Checking a player's permissions

To see what permissions a player actually has (after inheritance and contexts):

/lp user PlayerName permission check permissionnode

To see a full permission tree:

/lp user PlayerName permission info

Or, more usefully, run /lp editor while targeting a specific user:

/lp user PlayerName editor

This opens the web editor for that player's specific data.


Permission Contexts

LuckPerms supports contexts — conditions under which a permission applies. Common contexts:

ContextExampleEffect
worldworld=world_netherPermission only applies in the Nether
serverserver=lobbyPermission only applies on the lobby server (for networks)
gamemodegamemode=creativePermission only applies in creative mode

Per-world permissions

If you run a server with a creative world and a survival world, you might want fly access only in creative. In the web editor:

  1. Click the permission node.
  2. Click "Add Context."
  3. Set world to your creative world's folder name (e.g., creative_world).
  4. Save.

Now essentials.fly only works in that world.

Temporary permissions and ranks

Need to grant a rank for one week? In the web editor, set an expiry time when adding the permission or group. Or via command:

/lp user PlayerName parent addtemp vip 7d

This adds PlayerName to the vip group for 7 days. After that, they're automatically removed.
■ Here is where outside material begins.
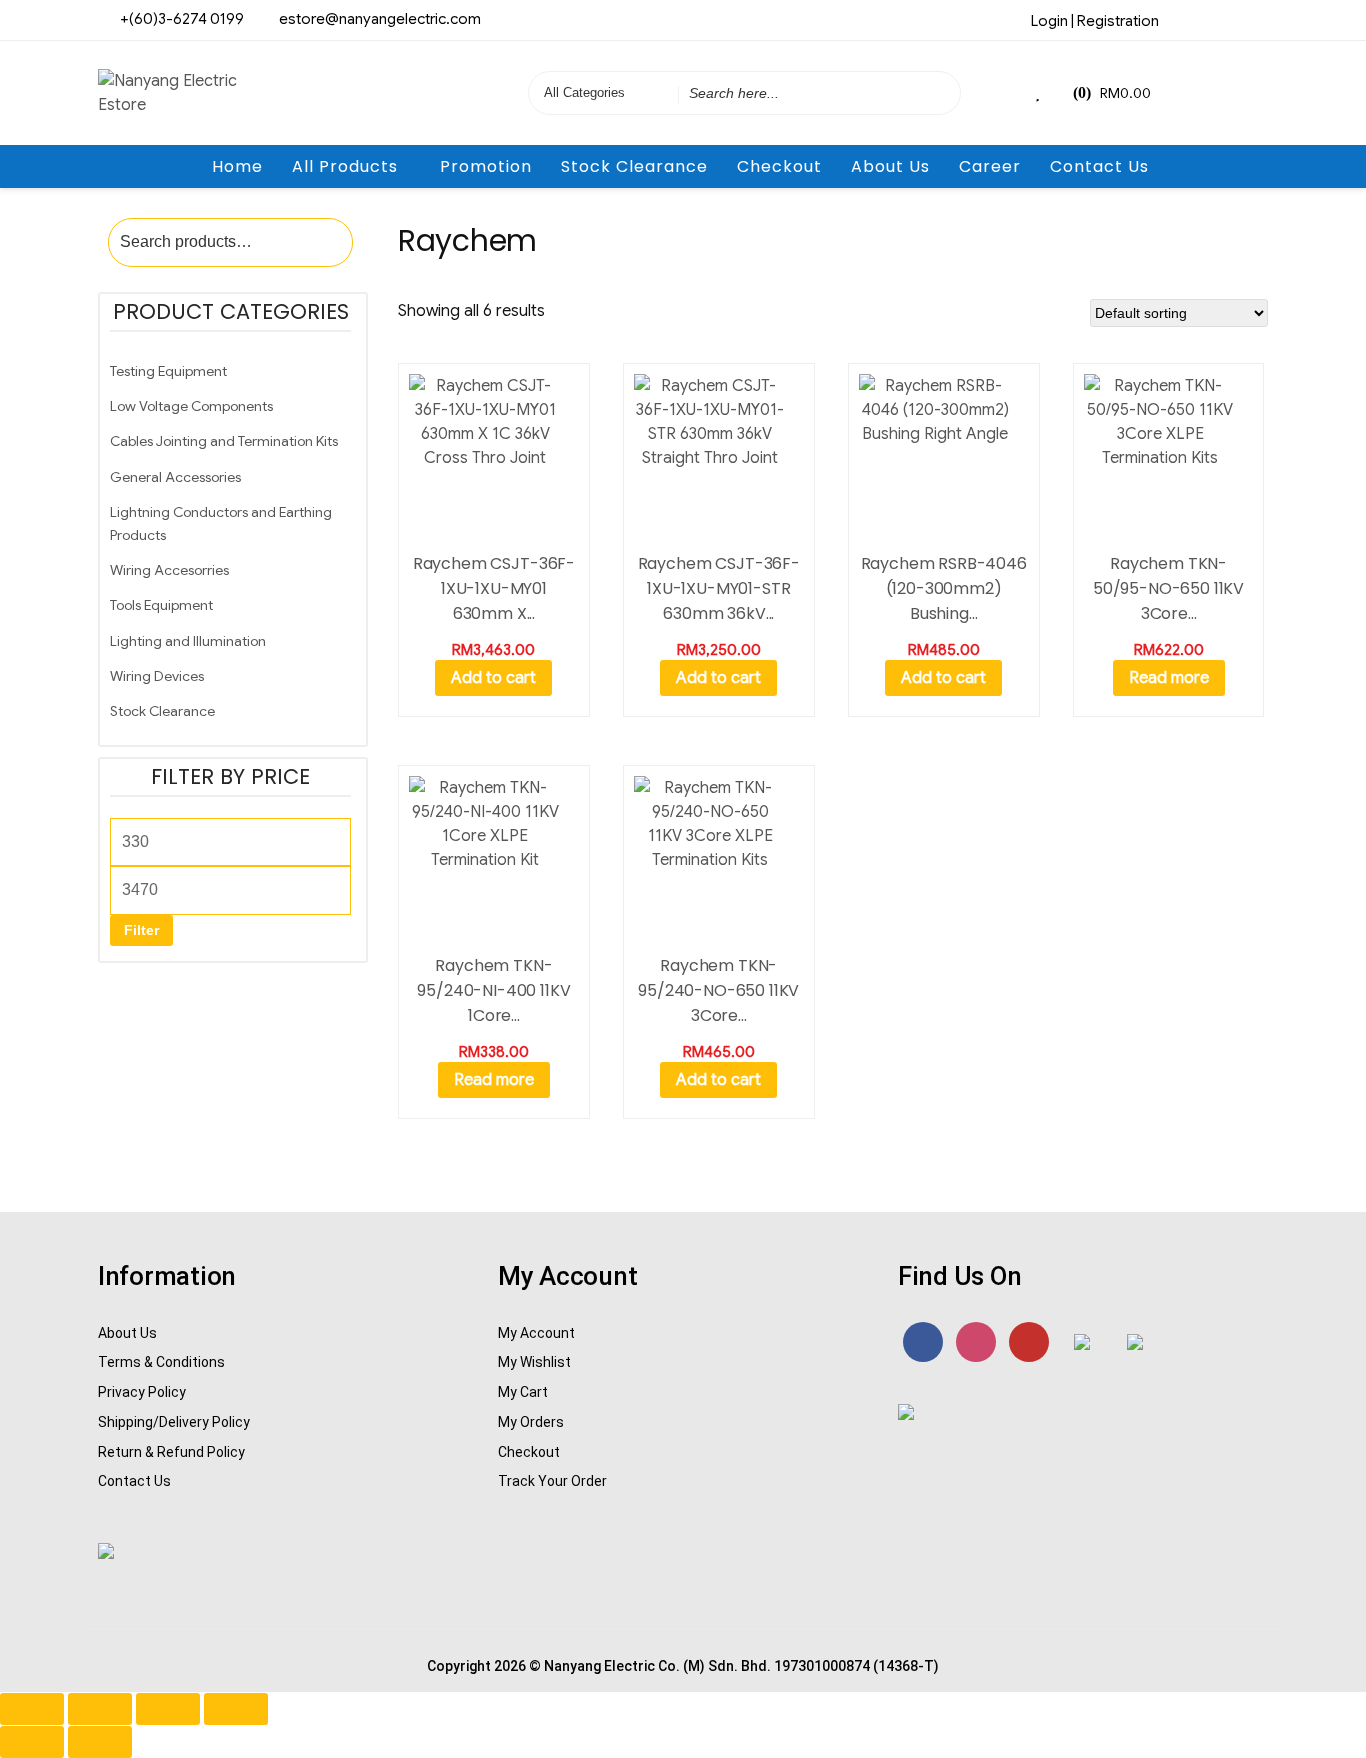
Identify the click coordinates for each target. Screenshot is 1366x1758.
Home (237, 166)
Temporary permissions work the same way:

/lp user PlayerName permission settemp essentials.fly true 1h

One hour of flight.


Troubleshooting

Permissions not working? Check these common issues.

"I gave them the permission but nothing happened"
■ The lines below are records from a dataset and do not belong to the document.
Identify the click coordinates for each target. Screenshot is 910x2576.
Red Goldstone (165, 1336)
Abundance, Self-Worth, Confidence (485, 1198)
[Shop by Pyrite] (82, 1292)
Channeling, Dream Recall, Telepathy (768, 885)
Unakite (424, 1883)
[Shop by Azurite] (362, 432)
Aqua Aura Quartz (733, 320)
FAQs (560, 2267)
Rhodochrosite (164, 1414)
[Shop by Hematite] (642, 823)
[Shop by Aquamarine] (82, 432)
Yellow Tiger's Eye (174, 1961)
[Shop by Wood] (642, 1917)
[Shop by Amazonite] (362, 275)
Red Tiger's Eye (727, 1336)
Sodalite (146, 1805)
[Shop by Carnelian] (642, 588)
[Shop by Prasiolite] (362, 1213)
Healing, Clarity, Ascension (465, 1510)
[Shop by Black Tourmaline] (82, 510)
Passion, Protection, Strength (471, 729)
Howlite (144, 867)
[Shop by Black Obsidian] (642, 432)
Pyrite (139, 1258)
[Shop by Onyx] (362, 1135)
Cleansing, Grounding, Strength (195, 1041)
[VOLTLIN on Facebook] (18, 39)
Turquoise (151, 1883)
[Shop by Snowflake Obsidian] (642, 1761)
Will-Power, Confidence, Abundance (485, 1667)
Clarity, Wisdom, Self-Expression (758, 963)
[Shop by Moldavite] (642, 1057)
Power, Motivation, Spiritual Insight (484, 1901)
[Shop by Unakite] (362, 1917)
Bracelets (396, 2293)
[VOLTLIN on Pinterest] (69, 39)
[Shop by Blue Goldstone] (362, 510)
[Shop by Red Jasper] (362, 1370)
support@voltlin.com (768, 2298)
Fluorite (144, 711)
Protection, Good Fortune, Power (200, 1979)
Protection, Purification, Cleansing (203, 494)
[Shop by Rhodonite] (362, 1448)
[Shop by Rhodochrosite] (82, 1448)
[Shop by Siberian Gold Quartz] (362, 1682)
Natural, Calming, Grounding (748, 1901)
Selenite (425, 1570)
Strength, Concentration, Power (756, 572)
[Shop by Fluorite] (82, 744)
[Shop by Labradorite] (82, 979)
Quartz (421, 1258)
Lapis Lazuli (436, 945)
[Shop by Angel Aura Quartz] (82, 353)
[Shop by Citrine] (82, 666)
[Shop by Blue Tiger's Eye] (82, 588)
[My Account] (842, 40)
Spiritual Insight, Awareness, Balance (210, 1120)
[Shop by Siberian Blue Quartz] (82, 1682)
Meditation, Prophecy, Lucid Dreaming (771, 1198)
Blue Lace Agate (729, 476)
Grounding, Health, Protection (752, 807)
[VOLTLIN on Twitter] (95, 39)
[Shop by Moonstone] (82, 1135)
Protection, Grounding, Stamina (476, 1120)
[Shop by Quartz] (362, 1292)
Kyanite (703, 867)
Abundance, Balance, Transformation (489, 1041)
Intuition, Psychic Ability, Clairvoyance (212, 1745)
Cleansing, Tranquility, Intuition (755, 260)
  1. Typo in the permission node. Permission strings are case-sensitive and plugin-specific. Check the plugin's documentation.
  2. The plugin isn't checking permissions. Some plugins have their own config-based permission systems that override LuckPerms. Consult the plugin's docs.
  3. Caching delay. Some plugins cache permissions on join. Have the player relog, or use /lp networksync to force propagation across a network.

"Inheritance isn't working"

Run /lp group groupname info and check the "Parents" section. If the inheritance isn't set, add it:

/lp group builder parent add member

"A permission is denied even though I granted it"

Check for explicit denials. In LuckPerms, you can set a permission to true (grant) or false (deny). A false at a higher priority wins. Run:

/lp user PlayerName permission check permissionnode

This shows the source of the permission value and whether it's being overridden.

"I'm the owner but I have no permissions"

If you're op and LuckPerms still blocks you, check config.yml for apply-wildcards and apply-sponge-implicit-wildcards. Also verify you're in a group with the necessary permissions — being op doesn't automatically bypass LuckPerms unless you configure it to.

Plugin conflicts

Some older plugins (particularly those designed for PermissionsEx or GroupManager) may not query LuckPerms correctly. Check if the plugin has a LuckPerms compatibility mode or consider switching to a maintained alternative from the Swelis plugin list.


Quick Reference

TaskCommand
Open web editor/lp editor
Create a group/lp creategroup groupname
Set group inheritance/lp group child parent add parent
Grant permission to group/lp group groupname permission set node true
Deny permission to group/lp group groupname permission set node false
Add player to group/lp user player parent set groupname
Add player to secondary group/lp user player parent add groupname
Grant temporary permission/lp user player permission settemp node true duration
Check player's permissions/lp user player permission info
Check specific permission/lp user player permission check node
View group info/lp group groupname info
Reload LuckPerms/lp reloadconfig

Duration format: 1d (days), 12h (hours), 30m (minutes), 60s (seconds). Combine them: 1d12h.